Derrière le discours gentiment consensuel du personnage, il faut reconnaître que le poids commercial d'Amazon n'a pas, jusqu'à présent en tout cas, obscurci l'horizon encyclopédique d'IMDb. «Régulièrement, nous recevons des informations précieuses sur des cinémas que nous connaissons mal. Les films Bollywood des années 70, par exemple, ou le cinéma hongrois. Récemment, un homme nous a confié une liste de plus de 200 films hongrois que nous ne connaissions pas.» Pour autant, Amazon n'a pas déboursé une coquette somme (dont il n'est pas possible de connaître le montant, même en riant) pour simplement regarder des grands garçons s'amuser à lister leurs 250 films préférés. «Chaque long métrage, chaque fiche demandée par l'internaute provoque l'apparition d'un bouton "play". Il s'agit d'un lien avec lequel il est possible de voir un extrait ou la bande-annonce. L'un de nos objectifs est de guider les internautes vers des plateformes de vidéo à la demande ou des centrales d'achat de DVD afin qu'il puisse louer ou acheter le film.»
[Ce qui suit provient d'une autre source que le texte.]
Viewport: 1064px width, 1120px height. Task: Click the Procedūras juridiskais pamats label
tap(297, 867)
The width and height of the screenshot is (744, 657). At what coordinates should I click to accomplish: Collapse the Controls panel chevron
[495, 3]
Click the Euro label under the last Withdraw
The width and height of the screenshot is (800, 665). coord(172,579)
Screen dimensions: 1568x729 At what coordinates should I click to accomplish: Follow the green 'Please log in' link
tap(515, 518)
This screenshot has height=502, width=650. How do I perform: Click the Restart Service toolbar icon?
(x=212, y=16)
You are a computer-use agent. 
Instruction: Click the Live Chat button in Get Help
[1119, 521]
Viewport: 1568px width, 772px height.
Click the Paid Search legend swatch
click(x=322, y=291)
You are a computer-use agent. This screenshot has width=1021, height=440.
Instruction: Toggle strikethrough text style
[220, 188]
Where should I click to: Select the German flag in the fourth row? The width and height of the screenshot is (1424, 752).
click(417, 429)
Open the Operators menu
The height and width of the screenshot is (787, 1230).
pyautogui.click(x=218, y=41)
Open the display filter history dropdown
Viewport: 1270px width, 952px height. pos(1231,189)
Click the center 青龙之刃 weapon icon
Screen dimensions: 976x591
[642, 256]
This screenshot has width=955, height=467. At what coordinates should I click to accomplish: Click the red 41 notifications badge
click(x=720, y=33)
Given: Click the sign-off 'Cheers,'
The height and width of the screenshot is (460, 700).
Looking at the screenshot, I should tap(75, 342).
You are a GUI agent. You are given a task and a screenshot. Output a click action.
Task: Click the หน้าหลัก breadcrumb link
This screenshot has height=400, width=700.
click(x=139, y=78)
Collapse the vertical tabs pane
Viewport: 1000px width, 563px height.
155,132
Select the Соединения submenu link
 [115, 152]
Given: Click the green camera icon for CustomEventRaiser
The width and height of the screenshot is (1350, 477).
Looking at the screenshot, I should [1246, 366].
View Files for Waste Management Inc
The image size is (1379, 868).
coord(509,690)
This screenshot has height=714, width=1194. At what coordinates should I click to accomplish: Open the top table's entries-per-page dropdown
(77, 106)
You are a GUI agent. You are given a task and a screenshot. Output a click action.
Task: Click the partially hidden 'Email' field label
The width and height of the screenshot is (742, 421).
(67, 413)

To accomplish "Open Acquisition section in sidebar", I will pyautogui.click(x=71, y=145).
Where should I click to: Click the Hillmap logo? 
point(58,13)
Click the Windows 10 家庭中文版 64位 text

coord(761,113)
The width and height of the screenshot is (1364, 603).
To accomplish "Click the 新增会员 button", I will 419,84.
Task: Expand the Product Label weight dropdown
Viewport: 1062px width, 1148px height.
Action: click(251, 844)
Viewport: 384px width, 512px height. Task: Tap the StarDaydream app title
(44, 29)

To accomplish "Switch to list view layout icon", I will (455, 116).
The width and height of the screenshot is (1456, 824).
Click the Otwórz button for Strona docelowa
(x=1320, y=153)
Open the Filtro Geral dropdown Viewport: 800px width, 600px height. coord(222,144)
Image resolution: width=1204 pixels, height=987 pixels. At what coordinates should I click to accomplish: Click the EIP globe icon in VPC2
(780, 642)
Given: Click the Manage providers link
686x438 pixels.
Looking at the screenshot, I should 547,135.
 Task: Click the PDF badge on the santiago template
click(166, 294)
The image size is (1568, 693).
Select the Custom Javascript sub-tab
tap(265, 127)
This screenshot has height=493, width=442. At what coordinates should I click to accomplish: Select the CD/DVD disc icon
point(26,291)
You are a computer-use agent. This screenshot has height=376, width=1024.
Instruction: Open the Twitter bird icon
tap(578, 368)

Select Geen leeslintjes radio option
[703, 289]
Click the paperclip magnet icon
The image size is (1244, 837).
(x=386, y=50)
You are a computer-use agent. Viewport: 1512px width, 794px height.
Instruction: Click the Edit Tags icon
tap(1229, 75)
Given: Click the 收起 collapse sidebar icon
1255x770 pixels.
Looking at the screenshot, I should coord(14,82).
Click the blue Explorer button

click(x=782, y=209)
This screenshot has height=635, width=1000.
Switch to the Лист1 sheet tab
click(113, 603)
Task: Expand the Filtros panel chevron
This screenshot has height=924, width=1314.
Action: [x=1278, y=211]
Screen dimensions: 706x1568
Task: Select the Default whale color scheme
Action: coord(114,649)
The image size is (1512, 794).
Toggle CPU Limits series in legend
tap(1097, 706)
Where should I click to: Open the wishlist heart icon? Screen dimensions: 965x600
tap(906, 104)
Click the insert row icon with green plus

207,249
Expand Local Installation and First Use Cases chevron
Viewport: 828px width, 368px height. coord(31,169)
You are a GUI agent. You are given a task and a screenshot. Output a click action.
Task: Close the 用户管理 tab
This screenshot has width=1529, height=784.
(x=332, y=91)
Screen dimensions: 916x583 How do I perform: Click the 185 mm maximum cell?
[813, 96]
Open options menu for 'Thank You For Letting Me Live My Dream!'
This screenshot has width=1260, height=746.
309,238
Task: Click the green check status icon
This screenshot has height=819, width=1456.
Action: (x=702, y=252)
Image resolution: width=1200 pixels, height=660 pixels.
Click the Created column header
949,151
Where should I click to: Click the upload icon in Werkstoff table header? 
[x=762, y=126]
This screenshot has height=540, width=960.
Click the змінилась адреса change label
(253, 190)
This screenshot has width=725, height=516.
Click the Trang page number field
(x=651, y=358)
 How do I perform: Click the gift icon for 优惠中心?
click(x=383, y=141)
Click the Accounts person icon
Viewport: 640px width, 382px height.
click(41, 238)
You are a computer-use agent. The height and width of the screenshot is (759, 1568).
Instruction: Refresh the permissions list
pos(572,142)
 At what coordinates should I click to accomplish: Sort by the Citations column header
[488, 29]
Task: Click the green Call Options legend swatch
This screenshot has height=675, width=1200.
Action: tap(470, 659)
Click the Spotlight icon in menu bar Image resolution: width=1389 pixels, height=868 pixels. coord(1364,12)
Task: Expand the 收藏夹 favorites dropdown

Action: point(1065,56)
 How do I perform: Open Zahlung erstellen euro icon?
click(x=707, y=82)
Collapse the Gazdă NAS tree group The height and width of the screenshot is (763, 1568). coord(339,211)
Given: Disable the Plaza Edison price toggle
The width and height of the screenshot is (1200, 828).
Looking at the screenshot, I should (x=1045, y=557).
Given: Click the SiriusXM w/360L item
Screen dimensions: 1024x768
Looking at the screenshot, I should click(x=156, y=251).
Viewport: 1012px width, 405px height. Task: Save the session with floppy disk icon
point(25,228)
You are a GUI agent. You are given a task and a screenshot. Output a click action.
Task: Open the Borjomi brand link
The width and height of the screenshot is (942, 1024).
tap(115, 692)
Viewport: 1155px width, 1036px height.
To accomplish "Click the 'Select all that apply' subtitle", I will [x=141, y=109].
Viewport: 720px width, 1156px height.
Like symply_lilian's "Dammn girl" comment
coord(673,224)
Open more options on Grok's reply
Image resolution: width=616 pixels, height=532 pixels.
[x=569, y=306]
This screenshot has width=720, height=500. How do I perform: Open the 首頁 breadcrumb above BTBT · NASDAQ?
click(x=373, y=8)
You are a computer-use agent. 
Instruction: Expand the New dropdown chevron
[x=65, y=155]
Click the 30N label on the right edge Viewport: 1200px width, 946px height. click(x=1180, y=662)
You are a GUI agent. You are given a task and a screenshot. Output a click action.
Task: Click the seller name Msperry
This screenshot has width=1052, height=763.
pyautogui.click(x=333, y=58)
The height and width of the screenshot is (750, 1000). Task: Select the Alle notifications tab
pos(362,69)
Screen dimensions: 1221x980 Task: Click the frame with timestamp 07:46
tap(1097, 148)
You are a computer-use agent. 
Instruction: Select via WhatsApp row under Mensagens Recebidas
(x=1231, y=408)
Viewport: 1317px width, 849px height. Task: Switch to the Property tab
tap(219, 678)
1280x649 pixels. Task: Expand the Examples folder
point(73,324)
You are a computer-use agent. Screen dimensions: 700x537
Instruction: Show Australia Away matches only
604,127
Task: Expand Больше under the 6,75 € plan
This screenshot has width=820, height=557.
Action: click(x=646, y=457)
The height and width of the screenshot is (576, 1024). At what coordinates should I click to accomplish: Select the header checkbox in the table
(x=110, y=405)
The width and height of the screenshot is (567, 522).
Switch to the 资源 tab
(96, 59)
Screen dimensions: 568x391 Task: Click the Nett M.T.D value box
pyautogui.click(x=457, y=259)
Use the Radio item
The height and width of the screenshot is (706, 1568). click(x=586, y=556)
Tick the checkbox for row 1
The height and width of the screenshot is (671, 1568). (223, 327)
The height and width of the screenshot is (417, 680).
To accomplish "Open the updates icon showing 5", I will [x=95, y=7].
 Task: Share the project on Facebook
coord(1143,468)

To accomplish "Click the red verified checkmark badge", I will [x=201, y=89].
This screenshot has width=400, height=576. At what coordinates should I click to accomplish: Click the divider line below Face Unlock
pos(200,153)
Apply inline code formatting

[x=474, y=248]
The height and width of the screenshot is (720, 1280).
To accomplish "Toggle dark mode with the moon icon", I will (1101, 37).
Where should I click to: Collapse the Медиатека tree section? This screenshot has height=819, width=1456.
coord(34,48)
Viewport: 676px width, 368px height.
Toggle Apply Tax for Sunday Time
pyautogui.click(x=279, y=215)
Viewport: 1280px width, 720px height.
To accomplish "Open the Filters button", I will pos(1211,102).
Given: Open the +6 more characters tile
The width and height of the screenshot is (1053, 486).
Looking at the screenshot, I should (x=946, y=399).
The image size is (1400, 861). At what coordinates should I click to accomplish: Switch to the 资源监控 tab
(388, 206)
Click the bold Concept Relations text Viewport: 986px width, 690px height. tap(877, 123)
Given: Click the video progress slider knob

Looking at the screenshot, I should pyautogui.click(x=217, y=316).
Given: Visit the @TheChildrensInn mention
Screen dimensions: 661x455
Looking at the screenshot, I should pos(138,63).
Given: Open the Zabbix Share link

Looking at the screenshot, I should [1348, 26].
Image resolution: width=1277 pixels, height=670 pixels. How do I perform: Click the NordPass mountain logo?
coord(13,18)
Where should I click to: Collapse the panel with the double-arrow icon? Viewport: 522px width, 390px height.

Parmi les autres développements du site, figure aussi le service IMDb Pro, un annuaire des professionnels du cinéma et de la télévision et un calendrier des principaux événements du cinéma mondial. «Nous venons aussi de rendre accessible l'application Trivia pour portables et tablettes. Il s'agit d'un quiz, en anglais pour l'instant, sur le cinéma.» Pour l'instant, la chose est gratuite, mais d'autres produits devraient corriger le tir.

Et ce n'est qu'un début. «En ce moment, nous nous sommes lancés sur Second Screen. Ce projet fonctionnera sur une tablette ou un téléphone et donnera au spectateur des informations pendant la diffusion du film qu'il est en train de regarder : le morceau de musique, le nom des acteurs, le réalisateur, les sites filmés, etc.» Quand on interroge Col Needham sur le risque de perturber légèrement l'attention du spectateur avec cet équivalent ciné de l'appli Shazam pour la musique, cela n'altère pas sa bonne humeur. «Ça ne vous arrive jamais de vous demander qui est cet acteur qui entre dans le champ ? Et dans quel autre film vous l'avez vu ? Je veux dire, au point de ne penser qu'à ça ? Moi, ça m'arrive tout le temps.»